Multiprocessing in Python

A Quick Multiprocessing Example

Much has been written about Python's GIL (global interpreter lock), which constrains a Python process to a single processor at a time. At a high level, it's important to remember that if your Python program is I/O bound, use threading, and if it's CPU-bound, use multiprocessing.

Python's multiprocessing module provides abstractions over managing the execution and communication of multiple Python processes, allowing for (potentially) significant increases in performance for CPU-bound work. Using multiprocessing, we can spawn multiple subprocesses, effectively avoiding the limitations enforced by the GIL for CPU-bound problems.

For simple problems, where we might need to apply a function against all of the elements in a large dataset, such that the data can be chunked and worked on by multiple cores (data parallelism), the Pool object provides a straightforward interface.

We have several ways of passing data to our Pool of subprocesses, each with their own considerations.

  • map(): Converts the iterable to a list, if it's not already, and sends chunks from that list to the Pool's set of processes. Better time efficiency than passing items one at a time, with the space trade-off because the entire list needs to fit in memory. With this approach, we must wait for the entire list to complete processing to get results.
  • map_async(): A variation of map that returns an AsyncResult from which we can retrieve results using get(). We can provide a timeout. We must still wait for all results to be processed before we have access to the result.
  • imap(): Iterates over the iterable one element at a time without converting it into a list. Avoids the memory tradeoff at the expense of being potentially slower for large iterables due to 1-at-a-time iteration. This can be mitigated by providing a chunksize, which is 1 by default.

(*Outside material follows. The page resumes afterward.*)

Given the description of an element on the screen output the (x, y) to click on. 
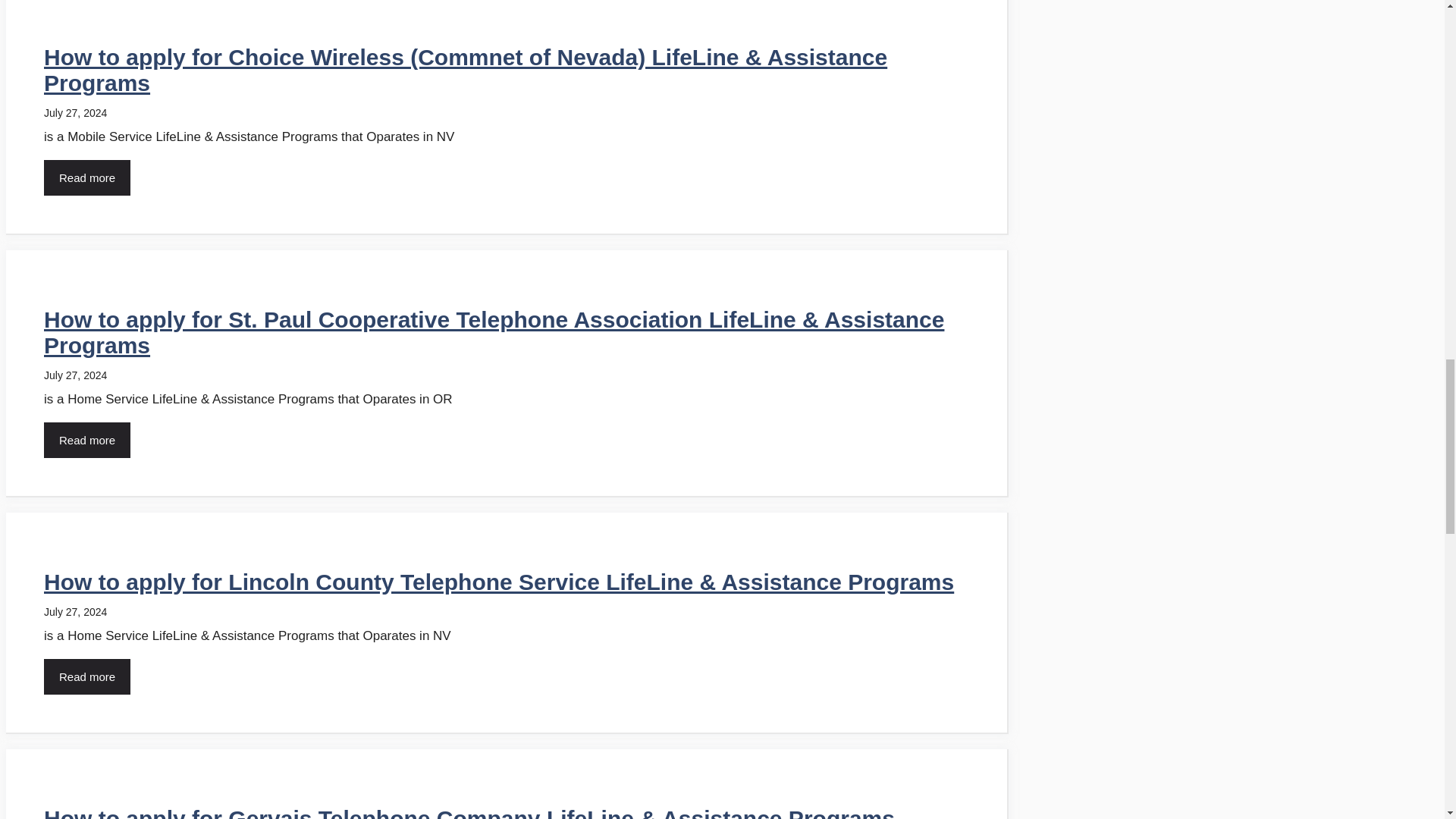
Read more (87, 676)
Read more (87, 177)
Read more (87, 439)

With this approach we can get results back as soon as they are done processing, as opposed to waiting for the entire iterable to complete.
  • imap_unordered(): Similar to imap, with results returning as soon as they're ready, except that we don't preserve ordering.

Let's look at a quick example demonstrating some CPU-bound work using a single process versus a multiprocessing approach.

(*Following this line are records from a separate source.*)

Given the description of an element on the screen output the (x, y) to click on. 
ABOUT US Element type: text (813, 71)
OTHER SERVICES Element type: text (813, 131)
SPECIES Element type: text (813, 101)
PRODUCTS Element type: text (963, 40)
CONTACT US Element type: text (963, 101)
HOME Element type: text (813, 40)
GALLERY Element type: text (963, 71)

Let's imagine we have some CPU-bound work wherein we need to execute some intensive computation against all of the data in some iterable. Without using multiprocessing, we might have the following:

from time import time
from random import random
import statistics as stat


def _do_work(task):
    cycles = 1 + int(random() * 10 ** 2)
    for i in range(10_000_000):
        # burn some CPU
        i * i * cycles
    return cycles


def run():
    sample_size = 3
    task_count = 12
    samples = []
    
    print("Starting single process test")
    for sample in range(sample_size):
    
        t0 = time()
        
        tasks = range(task_count)
        res = map(_do_work, tasks)
        
        [print(f"Cycles: {i}") for i in res]
        
        t1 = time()
        
        print(f"Elapsed: {t1-t0}")
        
        samples.append(t1-t0)

    print(f"Average processing time for "
          f"single process for {sample_size} samples of "
          f"{task_count} tasks:"
          f" {stat.mean(samples)}")


if __name__ == "__main__":
    run()

> Average processing time for single process for 3 samples of 12 tasks: 15.210...

Now let's look at how we can improve the performance of our program using multiprocessing.Pool with imap_unordered. Note that we can use a context manager with the Pool to ensure that internal resources are released when the work is complete.

from multiprocessing import Pool
from time import time
from random import random
import statistics as stat


def _do_work(task):
    cycles = 1 + int(random() * 10 ** 2)
    for i in range(10_000_000):
        # burn some CPU
        i * i * cycles
    return cycles


def run():
    sample_size = 3
    workers = 10
    task_count = 12
    chunksize = 4
    samples = []

    print("Starting multiprocessing test")
    for sample in range(sample_size):
    
        t0 = time()
        
        with Pool(processes=workers) as pool:
            tasks = range(task_count)
            res = pool.imap_unordered(_do_work, tasks, chunksize=chunksize)
            [print(f"Cycles: {i}") for i in res]
            
        t1 = time()
        
        print(f"Elapsed: {t1-t0}")
        
        samples.append(t1-t0)

    print(f"Average processing time for "
          f"{sample_size} samples with "
          f"{workers} workers for "
          f"{task_count} tasks:"
          f" {stat.mean(samples)}")


if __name__ == "__main__":
    run()

> Average processing time for 3 samples with 10 workers for 12 tasks: 5.542...

Here we can see a significant improvement in performance by taking advantage of additional cores for CPU-bound work.